> Action item: Two lines in the data below mark the range: the one with "Instruction: Click the Horsepower label" and the one with "Task: Click the NASDAQ:AAPL symbol label". Return both, along with every line between them, exactly.
++++ Records provided
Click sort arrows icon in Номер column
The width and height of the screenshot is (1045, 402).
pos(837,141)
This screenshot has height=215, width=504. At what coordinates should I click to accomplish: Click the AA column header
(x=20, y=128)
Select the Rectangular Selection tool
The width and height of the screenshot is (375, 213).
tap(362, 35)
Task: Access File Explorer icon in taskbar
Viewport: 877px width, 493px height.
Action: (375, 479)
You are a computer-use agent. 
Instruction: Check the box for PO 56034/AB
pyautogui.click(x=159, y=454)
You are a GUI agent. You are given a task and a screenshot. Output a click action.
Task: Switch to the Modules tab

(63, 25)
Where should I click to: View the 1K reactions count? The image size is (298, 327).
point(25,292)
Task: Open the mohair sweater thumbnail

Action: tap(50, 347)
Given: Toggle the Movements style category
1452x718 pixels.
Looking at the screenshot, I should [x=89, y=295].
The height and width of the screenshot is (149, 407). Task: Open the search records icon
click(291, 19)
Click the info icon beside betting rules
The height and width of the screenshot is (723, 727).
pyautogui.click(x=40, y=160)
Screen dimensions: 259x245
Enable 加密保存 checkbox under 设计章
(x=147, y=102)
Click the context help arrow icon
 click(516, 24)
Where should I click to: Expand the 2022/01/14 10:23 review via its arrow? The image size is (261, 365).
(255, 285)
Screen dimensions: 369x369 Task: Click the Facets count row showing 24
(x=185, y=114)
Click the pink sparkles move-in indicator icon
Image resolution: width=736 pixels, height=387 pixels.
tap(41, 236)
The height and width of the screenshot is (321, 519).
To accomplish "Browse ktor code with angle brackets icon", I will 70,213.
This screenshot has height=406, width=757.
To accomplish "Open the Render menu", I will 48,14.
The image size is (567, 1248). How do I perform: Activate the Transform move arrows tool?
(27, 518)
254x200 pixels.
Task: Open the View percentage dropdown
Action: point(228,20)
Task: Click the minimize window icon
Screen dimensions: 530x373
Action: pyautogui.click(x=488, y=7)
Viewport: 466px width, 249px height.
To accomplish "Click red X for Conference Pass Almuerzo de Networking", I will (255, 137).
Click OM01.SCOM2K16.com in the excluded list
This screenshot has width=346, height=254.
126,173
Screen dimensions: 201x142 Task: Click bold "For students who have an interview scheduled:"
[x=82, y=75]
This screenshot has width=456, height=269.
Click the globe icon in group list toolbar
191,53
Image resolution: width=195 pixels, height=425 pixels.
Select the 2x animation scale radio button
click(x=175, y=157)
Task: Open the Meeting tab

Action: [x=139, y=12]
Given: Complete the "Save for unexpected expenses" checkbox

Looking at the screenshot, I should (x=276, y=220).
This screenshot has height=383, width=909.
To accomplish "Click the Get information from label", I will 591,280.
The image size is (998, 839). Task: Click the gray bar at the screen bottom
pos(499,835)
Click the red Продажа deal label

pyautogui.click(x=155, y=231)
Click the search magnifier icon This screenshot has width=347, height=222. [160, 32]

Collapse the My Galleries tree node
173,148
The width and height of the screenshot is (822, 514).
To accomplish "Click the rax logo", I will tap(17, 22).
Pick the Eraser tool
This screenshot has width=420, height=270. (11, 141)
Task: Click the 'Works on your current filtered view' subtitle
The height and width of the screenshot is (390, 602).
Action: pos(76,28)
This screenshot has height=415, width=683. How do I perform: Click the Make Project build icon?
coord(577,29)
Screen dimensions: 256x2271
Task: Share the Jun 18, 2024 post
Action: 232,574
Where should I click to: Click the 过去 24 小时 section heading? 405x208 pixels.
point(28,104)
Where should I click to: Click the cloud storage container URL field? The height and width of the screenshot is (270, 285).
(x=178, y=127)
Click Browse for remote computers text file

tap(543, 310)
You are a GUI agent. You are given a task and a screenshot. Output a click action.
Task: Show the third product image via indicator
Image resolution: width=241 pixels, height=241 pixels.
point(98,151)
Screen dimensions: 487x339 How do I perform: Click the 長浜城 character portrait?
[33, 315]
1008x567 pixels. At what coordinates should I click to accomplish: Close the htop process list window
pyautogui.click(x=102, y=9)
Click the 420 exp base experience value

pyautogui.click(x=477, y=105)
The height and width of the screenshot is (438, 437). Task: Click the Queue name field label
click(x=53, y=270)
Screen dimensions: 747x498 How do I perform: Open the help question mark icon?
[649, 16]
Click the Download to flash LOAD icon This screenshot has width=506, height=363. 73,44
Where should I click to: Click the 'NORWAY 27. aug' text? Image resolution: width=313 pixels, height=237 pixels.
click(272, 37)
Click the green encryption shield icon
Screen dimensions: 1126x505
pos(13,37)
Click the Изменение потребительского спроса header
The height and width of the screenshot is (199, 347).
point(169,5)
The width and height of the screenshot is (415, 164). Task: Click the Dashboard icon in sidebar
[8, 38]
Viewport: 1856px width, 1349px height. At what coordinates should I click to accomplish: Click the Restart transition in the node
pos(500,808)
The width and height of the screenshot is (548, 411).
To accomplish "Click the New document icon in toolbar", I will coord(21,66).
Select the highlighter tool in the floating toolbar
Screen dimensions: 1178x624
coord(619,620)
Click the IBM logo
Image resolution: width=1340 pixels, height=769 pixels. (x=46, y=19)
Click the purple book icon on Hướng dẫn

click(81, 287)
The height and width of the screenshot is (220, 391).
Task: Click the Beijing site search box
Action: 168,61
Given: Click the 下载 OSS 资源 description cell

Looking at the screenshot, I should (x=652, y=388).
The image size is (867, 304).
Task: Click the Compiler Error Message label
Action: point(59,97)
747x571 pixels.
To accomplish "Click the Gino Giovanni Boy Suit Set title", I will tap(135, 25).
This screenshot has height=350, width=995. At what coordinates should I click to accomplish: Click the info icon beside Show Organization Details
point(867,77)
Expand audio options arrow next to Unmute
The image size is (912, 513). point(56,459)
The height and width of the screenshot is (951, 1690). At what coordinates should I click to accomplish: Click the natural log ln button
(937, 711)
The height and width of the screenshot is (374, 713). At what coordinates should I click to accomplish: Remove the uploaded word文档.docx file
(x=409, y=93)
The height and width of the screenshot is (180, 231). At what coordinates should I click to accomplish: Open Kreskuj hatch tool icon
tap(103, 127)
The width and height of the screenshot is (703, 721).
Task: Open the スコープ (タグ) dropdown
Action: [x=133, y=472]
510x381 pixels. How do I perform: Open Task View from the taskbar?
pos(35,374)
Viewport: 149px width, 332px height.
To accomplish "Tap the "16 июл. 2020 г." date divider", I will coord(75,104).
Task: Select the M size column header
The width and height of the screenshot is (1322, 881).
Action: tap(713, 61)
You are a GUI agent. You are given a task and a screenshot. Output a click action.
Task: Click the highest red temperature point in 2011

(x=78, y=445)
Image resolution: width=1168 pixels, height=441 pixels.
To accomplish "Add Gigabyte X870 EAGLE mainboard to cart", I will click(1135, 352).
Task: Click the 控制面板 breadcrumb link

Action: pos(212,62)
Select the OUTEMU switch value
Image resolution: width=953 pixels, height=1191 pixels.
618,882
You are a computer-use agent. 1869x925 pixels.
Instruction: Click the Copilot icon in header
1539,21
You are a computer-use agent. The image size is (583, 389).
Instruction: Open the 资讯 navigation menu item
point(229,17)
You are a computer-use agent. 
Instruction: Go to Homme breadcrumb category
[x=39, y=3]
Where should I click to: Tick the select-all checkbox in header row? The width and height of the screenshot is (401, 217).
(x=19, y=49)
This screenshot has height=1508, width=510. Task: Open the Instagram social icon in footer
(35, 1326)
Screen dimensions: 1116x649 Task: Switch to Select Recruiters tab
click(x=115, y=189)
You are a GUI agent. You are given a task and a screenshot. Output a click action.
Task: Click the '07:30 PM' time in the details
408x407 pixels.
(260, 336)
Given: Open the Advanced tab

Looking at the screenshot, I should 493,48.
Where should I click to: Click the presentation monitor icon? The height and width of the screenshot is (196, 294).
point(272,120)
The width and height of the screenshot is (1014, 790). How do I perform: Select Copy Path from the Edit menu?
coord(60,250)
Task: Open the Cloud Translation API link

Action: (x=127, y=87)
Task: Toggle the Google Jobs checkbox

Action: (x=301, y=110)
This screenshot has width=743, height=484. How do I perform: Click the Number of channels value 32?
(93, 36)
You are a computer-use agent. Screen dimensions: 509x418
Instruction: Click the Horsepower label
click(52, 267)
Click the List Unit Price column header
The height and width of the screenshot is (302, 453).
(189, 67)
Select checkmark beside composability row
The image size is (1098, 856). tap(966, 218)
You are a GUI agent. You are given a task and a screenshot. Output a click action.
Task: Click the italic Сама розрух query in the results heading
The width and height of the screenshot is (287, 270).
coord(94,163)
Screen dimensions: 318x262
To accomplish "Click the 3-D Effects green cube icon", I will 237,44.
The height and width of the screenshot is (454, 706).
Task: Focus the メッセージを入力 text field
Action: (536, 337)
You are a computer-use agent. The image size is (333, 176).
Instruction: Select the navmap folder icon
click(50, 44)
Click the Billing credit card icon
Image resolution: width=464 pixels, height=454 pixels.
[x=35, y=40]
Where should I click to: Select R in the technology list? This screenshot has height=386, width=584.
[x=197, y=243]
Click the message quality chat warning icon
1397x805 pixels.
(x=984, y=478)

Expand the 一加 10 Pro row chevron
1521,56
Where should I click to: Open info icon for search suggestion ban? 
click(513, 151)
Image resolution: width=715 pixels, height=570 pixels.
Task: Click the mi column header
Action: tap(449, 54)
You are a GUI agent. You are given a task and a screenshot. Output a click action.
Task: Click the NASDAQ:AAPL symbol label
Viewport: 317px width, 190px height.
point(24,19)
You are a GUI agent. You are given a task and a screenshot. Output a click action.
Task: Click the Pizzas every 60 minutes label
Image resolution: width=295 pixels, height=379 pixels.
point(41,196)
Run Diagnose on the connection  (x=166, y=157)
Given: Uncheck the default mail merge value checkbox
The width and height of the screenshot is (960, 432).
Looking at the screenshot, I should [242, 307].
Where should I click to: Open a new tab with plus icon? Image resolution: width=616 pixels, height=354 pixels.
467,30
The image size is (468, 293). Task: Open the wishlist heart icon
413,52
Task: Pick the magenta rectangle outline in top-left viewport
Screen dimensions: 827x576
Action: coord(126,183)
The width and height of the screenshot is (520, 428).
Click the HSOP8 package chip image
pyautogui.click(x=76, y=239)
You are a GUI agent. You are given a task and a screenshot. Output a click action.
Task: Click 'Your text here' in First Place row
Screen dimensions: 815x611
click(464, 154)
++++++++
> Problem solution:
Instruction: Click the Horsepower label
click(52, 267)
Click the List Unit Price column header
The height and width of the screenshot is (302, 453).
(189, 67)
Select checkmark beside composability row
The image size is (1098, 856). tap(966, 218)
You are a GUI agent. You are given a task and a screenshot. Output a click action.
Task: Click the italic Сама розрух query in the results heading
The width and height of the screenshot is (287, 270).
coord(94,163)
Screen dimensions: 318x262
To accomplish "Click the 3-D Effects green cube icon", I will 237,44.
The height and width of the screenshot is (454, 706).
Task: Focus the メッセージを入力 text field
Action: (536, 337)
You are a computer-use agent. The image size is (333, 176).
Instruction: Select the navmap folder icon
click(50, 44)
Click the Billing credit card icon
Image resolution: width=464 pixels, height=454 pixels.
[x=35, y=40]
Where should I click to: Select R in the technology list? This screenshot has height=386, width=584.
[x=197, y=243]
Click the message quality chat warning icon
1397x805 pixels.
(x=984, y=478)

Expand the 一加 10 Pro row chevron
1521,56
Where should I click to: Open info icon for search suggestion ban? 
click(513, 151)
Image resolution: width=715 pixels, height=570 pixels.
Task: Click the mi column header
Action: tap(449, 54)
You are a GUI agent. You are given a task and a screenshot. Output a click action.
Task: Click the NASDAQ:AAPL symbol label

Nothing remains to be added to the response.